Saturday, Carol and Sara were guests for dinner.  I made marinated loin lamb chops in olive oil, lemon zest, freshly chopped rosemary, garlic squeezed through a press, salt, pepper and red pepper flakes. I grilled on them on each side on top of the stove in a heavy grill pan and put them in a hot oven to finish cooking. I also made roasted potatoes, Brussells sprouts, salad and raspberry sorbet for dessert.  Sara had brought chocolate covered almonds, which went wonderfully well with the sorbet.

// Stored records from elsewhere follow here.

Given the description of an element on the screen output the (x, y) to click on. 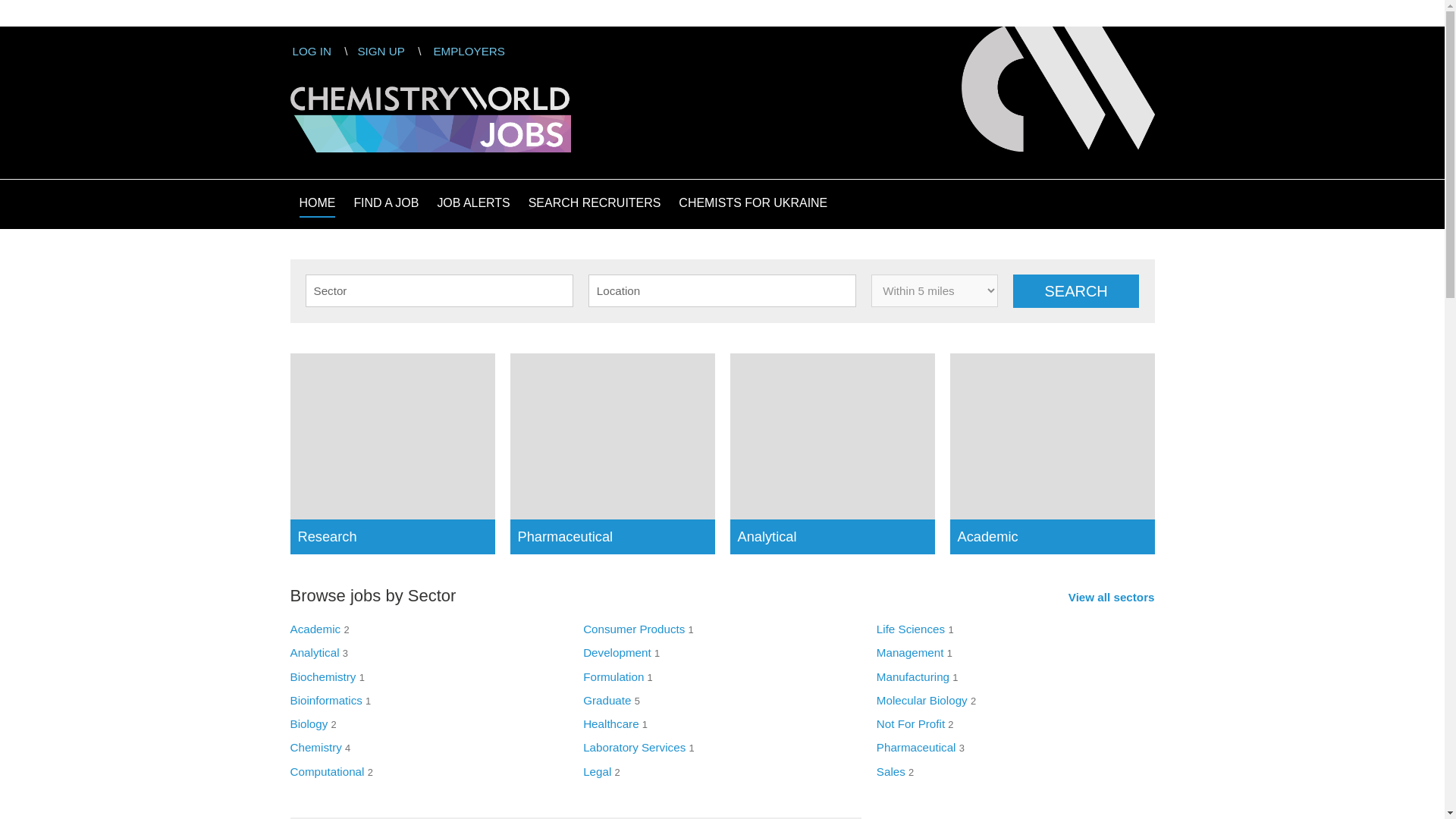
Bioinformatics (325, 699)
Research (392, 453)
Healthcare (611, 723)
Graduate (606, 699)
Search (1076, 290)
Chemistry World Jobs (429, 114)
FIND A JOB (386, 203)
Pharmaceutical (916, 747)
Computational (326, 771)
Development (616, 652)
Academic (314, 628)
Laboratory Services (634, 747)
Visit Chemistry World (1057, 88)
Molecular Biology (922, 699)
Sales (890, 771)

This may be the funniest photo of Beau ever.  He had just polished off a lamb chop bone and was in nirvana, 
licking the dregs of raspberry sorbet!

Sara has developed a special bond with Beau.  She gathered up the empty sorbet dishes, and Beau liked them clean and then fell asleep in her arms.


 Beau relaxing after his dinner treats in the arms of his buddy, Sara.


My very adult mac 'n cheese. The recipe is adapted from a recipe by Sara Moulton

I had intended on taking down the Christmas tree and all the ornaments, but got side-tracked by other things, so I suspect I'll be doing that tomorrow evening. I made a rich, adult macaroni and cheese tonight with all the odds and ends of the cheese I had in the house from the holidays.  So I made a bechamel sauce adding pieces of ham, some dry mustard, and Worcestershire sauce and and a few shots of Tiger hot sauce.  I had a mixture of Pepperjack cheese, feta, Rogue blue cheese, and some mozzarella.  When this was melted into the bechamel,  mixed it with cooked penne, scattered Panko crumbs on top with some Pecorino-Romano cheese and baked it.  The combination was exceedingly rich--the ultimate Mac'n Cheese.

The big news this week is my last-minute decision to go to Turin, Italy on February 1st to see my buddy, Chrisitine Goerke, sing her first Kundry in Wagner's PARSIFAL at the opera house there on February 6th. I had all these frequent flyer miles and had been frustrated in planning two previous trips.  I've always wanted to go to Turin and to Genoa as well, and now I'll be able to do both.  Delta found the right flights and I found an affordable hotel, and I'm off.  I can now tick off two more Italian cities that I'll explore on food, by train and bus.